» **Selected extract**
---------------
Ben Grynol: But what ends up happening is that there’s still very much this long tail world of the creator world and the traditional media world. There is some overlap in a Venn diagram if you were to plot it out, but what you end up finding is that it really becomes this exercise of yes-and. It’s using both. It’s working with both to spread messages of metabolic health, spread messages of this epidemic and this crisis that the world is facing, and to do it through all these different channels. Although they might seem unrelated at times, there’s actually more overlap in certain senses when you work with both of them.

Ben Grynol: And so, Mike Haney, head of content and our editorial director, and Tom Griffin, head of partnerships, well, the three of us sat down and we discussed the merits or the benefits of working with traditional media versus the creator economy to spread news, to spread awareness of Levels. And if we go down the path of raising Series A, which very realistic in the next few quarters – that’s what startups do, they grow, they raise capital, they scale, they raise capital, and they keep going. Well, that is the path that we are on with Levels being a venture-backed company, and it’s something that will help us to achieve our overarching mission: to change and impact the world as far as the metabolic health crisis goes. And so, we discussed the merit of working with different creator sources, different media sources, to spread awareness for something like a Series A raise. And so, we sat down, we had a few laughs, we even dove into Cocomelon. Why not? A great kids channel. Here’s where we kicked things off.
---------------
» **Entries shown**

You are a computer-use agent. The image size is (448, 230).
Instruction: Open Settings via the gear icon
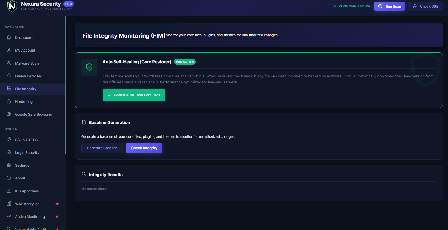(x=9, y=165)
---------------
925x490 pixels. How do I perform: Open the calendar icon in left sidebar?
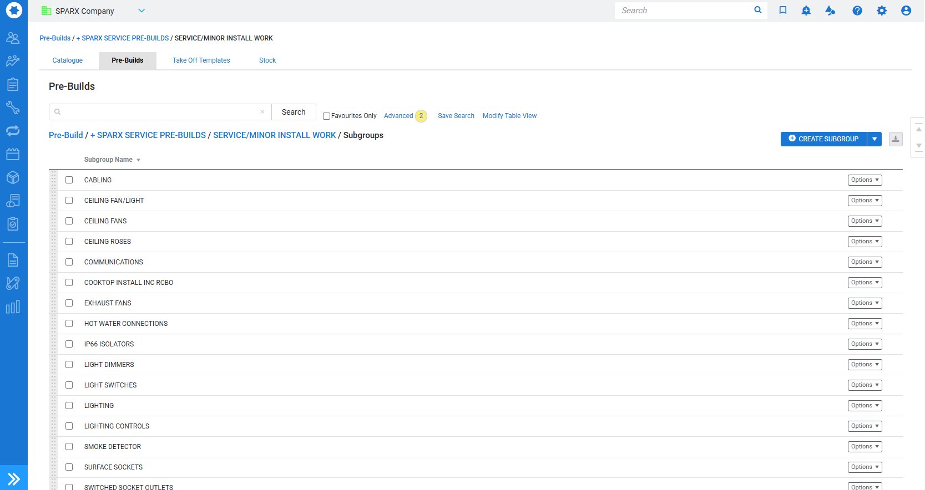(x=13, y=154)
---------------
» **Your tasks**
- A) Rewrite the part of the Levels transcript that begins with the words containing "Ben Grynol: But" and ends with "both of them.", changing "Venn diagram" to "Euler diagram".
- B) Carry the Levels transcript forward from its last sentence.
The items have no connection to the Levels transcript.

» **Results**
- A)
Ben Grynol: But what ends up happening is that there’s still very much this long tail world of the creator world and the traditional media world. There is some overlap in a Euler diagram if you were to plot it out, but what you end up finding is that it really becomes this exercise of yes-and. It’s using both. It’s working with both to spread messages of metabolic health, spread messages of this epidemic and this crisis that the world is facing, and to do it through all these different channels. Although they might seem unrelated at times, there’s actually more overlap in certain senses when you work with both of them.

- B)
Ben Grynol: Okay, well, we got to dig into this idea of traditional media versus creator media, and where this stemmed from was Sam has started thinking about if we go to raise a Series A, when we do, which is sometime in the near future, what’s the best way that we can announce a raise? Should we do it through traditional media sources or through the creator economy? And Haney, you’ve got tons of experience in that world, the traditional media world, and I’m sure lots of thoughts about it. And Tom’s been investing 99.9% of his time in the economy. So bringing a full circle is a good place to have somewhat of a debate and hear some positions on it. So, when we start to think about this, I know, Haney, you jammed with Jack Taylor PR, which is the agency we work with for all our PR. What were some of the thoughts you had going into it and then thoughts you have now about the way we might want to approach it?

Mike Haney: I suspect where we’ll all probably end up is that it’s not either/or it’s both/and, because they do different things. And Jack Taylor sort of echoed this. What traditional media gives you, and the reason we employ Jack Taylor and still have this effort to go out and get press in the “traditional media,” is it just confers legitimacy. I talked to Ross over there specifically about the idea of doing releases around raises and he said it’s basically the press release is, A, helps you control the story a little bit. Working with an outlet on exclusive also helps you dictate the story a little bit. And it also just gives you a verified reference for people in the future to come look at and say, “Oh, Bloomberg covered that raise, that must have been a real big deal.”

Mike Haney: One of the things he mentioned that I thought was interesting that was different from even a year ago when we did our seed, is that there’s so much money out there right now that traditional media outlets like a Bloomberg or a CNBC, or even at Times or a journal, won’t even cover raises unless we can talk about valuation, who the lead is, what the story is behind it. Just that there was an A is not even – and even for something like TechCrunch or Crunchbase, which covers this all the time, is not enough for them to cover it. So, the point of going to a traditional media, I think, is it confers a legitimacy on the business, it signals to other people who watch that community that something has happened. More people even in the creator economy are looking at those new sources to figure out what they’re going to write about than vice versa. And so, you just get a lot more spread and a lot more legitimacy much more quickly.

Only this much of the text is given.